**Problem to solve:** Render the stretch of entries from the line that contains "Open the Platense (F) team link" through the line that contains "point(39,232)" as a numbered list, with blank lines omitted.

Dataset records

§ §

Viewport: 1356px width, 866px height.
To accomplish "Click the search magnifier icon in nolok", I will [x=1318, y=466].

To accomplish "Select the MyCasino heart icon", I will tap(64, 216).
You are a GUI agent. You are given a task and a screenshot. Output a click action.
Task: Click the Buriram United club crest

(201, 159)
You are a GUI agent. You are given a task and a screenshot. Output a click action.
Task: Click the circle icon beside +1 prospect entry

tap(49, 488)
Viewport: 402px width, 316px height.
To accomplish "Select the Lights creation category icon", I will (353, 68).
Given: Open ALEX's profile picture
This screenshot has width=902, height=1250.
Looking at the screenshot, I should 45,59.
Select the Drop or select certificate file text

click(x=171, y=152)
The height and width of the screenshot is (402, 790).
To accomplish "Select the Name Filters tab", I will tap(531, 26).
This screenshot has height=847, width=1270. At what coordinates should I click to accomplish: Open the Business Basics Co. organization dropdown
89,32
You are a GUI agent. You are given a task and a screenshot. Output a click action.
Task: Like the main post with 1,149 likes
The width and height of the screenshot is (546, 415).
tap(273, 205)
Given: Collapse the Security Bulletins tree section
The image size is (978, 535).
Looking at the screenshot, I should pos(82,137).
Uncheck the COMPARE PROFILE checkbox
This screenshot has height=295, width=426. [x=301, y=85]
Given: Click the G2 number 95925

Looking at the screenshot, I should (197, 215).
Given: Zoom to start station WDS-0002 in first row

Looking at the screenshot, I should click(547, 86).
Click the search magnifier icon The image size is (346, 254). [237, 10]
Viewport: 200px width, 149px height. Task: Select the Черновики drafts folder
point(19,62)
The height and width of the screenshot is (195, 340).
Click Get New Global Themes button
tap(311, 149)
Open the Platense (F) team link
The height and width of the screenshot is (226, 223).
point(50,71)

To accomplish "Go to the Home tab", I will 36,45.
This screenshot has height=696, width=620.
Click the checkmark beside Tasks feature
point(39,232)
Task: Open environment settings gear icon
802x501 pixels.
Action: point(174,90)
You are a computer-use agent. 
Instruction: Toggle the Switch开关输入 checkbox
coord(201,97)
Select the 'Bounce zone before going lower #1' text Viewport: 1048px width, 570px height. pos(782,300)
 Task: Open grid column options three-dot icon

§ §

**Result for this exercise:**
1. Open the Platense (F) team link
2. The height and width of the screenshot is (226, 223).
3. point(50,71)
4. To accomplish "Go to the Home tab", I will 36,45.
5. This screenshot has height=696, width=620.
6. Click the checkmark beside Tasks feature
7. point(39,232)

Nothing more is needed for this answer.